**Given problem:**
Set out the lines from the start of the records through the line containing "center [82, 696]." as a numbered list, skipping blank lines.

**Material to process:**
+ + + +

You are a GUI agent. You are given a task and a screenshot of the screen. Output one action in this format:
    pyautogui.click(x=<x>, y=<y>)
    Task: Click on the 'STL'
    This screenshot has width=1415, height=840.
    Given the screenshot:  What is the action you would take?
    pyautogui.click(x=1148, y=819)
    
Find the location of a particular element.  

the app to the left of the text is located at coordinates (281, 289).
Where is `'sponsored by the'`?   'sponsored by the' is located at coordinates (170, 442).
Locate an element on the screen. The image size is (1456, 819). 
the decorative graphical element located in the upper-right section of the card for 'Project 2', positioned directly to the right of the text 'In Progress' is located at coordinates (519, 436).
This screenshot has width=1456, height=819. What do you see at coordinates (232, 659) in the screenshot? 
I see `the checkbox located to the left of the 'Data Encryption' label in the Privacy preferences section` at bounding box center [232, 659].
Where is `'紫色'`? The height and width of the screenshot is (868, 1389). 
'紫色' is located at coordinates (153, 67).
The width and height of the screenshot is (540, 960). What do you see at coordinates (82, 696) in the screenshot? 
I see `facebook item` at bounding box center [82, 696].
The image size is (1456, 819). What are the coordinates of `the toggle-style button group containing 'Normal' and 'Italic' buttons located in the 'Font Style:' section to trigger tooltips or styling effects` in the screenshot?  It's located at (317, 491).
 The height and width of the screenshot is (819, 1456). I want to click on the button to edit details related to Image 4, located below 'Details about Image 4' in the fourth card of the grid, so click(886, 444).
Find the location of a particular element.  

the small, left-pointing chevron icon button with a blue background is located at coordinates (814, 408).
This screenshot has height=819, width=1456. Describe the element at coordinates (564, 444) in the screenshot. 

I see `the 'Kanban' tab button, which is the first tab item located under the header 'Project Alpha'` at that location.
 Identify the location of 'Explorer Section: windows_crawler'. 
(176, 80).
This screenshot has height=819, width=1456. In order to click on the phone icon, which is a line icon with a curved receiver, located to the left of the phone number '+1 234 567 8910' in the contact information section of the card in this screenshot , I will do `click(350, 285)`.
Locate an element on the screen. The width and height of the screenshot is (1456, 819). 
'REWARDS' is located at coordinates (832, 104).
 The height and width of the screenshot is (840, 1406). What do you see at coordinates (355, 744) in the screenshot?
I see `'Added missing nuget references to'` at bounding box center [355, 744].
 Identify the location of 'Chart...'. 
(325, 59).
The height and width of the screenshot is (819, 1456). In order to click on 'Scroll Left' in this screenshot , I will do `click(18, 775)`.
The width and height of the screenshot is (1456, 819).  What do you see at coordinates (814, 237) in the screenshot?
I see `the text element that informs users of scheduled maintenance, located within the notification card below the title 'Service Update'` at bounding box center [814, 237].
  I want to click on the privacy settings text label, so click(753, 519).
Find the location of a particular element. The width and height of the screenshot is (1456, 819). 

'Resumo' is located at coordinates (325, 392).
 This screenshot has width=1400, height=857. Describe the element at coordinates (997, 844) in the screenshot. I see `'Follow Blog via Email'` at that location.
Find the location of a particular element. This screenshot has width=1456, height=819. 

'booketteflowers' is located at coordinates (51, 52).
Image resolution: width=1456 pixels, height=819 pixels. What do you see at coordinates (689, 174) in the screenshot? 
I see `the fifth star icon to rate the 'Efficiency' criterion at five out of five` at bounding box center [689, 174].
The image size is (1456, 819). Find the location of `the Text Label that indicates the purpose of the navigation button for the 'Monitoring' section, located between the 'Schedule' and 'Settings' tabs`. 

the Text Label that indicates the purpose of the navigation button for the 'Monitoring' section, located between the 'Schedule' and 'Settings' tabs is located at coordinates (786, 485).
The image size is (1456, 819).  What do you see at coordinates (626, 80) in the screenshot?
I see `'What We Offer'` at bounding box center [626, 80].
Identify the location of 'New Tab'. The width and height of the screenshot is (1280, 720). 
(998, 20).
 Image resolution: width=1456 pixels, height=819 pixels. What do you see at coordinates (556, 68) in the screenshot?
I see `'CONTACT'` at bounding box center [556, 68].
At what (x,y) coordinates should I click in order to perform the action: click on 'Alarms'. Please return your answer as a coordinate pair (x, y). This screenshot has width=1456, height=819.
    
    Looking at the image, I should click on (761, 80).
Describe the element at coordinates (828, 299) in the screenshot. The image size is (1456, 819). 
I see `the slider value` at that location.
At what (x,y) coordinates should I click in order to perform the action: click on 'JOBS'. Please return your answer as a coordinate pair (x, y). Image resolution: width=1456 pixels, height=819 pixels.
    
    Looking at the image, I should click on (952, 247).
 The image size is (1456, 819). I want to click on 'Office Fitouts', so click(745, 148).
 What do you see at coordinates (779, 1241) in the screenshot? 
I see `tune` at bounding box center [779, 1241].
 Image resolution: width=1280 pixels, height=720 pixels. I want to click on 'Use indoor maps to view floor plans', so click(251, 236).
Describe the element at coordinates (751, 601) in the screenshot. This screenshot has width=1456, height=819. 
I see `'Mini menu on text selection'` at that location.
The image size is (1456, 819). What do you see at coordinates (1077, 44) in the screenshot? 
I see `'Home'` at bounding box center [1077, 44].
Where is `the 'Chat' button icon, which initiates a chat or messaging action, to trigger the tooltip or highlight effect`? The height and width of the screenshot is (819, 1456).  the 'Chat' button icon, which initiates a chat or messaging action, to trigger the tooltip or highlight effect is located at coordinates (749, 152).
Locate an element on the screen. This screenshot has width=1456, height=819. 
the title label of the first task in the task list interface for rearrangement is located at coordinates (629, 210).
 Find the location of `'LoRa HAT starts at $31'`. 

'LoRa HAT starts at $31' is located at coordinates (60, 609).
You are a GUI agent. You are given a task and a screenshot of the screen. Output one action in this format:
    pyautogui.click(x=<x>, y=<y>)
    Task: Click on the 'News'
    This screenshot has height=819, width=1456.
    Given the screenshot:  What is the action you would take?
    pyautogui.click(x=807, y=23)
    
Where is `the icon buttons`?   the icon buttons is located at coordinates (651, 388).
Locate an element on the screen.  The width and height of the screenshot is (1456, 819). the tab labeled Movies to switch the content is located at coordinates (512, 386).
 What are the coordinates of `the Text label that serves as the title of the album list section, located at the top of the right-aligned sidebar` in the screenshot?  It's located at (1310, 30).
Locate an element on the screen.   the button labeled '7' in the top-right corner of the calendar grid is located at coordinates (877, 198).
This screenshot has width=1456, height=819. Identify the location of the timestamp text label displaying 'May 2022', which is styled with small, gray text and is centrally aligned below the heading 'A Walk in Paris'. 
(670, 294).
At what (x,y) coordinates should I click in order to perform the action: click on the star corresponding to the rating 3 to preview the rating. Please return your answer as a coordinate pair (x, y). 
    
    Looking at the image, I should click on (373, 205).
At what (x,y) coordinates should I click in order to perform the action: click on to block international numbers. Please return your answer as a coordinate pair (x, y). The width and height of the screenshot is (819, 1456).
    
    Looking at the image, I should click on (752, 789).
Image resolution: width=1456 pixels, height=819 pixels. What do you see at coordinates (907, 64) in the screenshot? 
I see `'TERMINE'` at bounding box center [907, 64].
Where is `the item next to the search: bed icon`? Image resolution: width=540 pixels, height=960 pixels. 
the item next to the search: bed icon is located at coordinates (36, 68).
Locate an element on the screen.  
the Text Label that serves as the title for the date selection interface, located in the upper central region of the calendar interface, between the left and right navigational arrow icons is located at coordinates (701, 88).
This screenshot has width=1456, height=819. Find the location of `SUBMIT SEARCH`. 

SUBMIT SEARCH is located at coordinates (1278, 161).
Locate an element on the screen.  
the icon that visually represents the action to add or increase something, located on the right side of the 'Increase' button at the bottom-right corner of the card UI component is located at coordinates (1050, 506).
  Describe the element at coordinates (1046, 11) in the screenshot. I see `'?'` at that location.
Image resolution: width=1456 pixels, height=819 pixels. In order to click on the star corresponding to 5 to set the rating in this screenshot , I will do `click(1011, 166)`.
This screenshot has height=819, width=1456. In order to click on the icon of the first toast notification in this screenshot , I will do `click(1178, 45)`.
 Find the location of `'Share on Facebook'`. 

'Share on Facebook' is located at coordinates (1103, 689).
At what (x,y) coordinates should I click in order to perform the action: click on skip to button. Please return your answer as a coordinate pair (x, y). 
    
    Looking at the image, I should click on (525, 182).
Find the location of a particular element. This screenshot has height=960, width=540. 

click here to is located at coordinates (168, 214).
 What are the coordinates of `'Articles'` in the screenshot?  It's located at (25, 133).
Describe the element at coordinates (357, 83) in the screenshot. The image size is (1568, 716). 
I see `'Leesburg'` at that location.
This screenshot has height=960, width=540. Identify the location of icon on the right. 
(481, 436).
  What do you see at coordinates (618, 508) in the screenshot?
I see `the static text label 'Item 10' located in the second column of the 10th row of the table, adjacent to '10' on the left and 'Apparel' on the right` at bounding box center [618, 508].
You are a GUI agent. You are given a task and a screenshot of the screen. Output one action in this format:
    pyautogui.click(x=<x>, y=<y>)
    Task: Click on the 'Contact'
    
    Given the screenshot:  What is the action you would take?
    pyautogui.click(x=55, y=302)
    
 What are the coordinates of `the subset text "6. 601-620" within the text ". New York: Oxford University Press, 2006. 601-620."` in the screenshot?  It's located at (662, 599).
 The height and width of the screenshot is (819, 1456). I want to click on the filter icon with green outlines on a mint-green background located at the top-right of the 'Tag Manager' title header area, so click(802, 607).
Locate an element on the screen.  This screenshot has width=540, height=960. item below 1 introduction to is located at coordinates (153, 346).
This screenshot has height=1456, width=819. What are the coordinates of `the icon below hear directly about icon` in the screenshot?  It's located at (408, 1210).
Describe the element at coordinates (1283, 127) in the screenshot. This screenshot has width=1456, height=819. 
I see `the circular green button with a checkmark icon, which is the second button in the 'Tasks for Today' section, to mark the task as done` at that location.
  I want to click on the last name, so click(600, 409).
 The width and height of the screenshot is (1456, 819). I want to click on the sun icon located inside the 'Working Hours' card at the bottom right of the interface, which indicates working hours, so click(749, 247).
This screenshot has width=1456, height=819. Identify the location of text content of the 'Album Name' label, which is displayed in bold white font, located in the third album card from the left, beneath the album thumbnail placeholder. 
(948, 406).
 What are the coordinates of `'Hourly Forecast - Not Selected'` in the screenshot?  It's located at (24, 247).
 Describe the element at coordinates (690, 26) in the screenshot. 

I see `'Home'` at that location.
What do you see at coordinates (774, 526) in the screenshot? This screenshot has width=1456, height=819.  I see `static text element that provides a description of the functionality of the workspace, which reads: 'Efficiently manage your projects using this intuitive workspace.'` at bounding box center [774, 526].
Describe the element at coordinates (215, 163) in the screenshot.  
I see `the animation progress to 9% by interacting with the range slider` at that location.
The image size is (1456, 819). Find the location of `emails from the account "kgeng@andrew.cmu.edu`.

+ + + +

**Solved problem:**
1. You are a GUI agent. You are given a task and a screenshot of the screen. Output one action in this format:
2.     pyautogui.click(x=<x>, y=<y>)
3.     Task: Click on the 'STL'
4.     This screenshot has width=1415, height=840.
5.     Given the screenshot:  What is the action you would take?
6.     pyautogui.click(x=1148, y=819)
7. Find the location of a particular element.  
8. the app to the left of the text is located at coordinates (281, 289).
9. Where is `'sponsored by the'`?   'sponsored by the' is located at coordinates (170, 442).
10. Locate an element on the screen. The image size is (1456, 819). 
11. the decorative graphical element located in the upper-right section of the card for 'Project 2', positioned directly to the right of the text 'In Progress' is located at coordinates (519, 436).
12. This screenshot has width=1456, height=819. What do you see at coordinates (232, 659) in the screenshot? 
13. I see `the checkbox located to the left of the 'Data Encryption' label in the Privacy preferences section` at bounding box center [232, 659].
14. Where is `'紫色'`? The height and width of the screenshot is (868, 1389). 
15. '紫色' is located at coordinates (153, 67).
16. The width and height of the screenshot is (540, 960). What do you see at coordinates (82, 696) in the screenshot? 
17. I see `facebook item` at bounding box center [82, 696].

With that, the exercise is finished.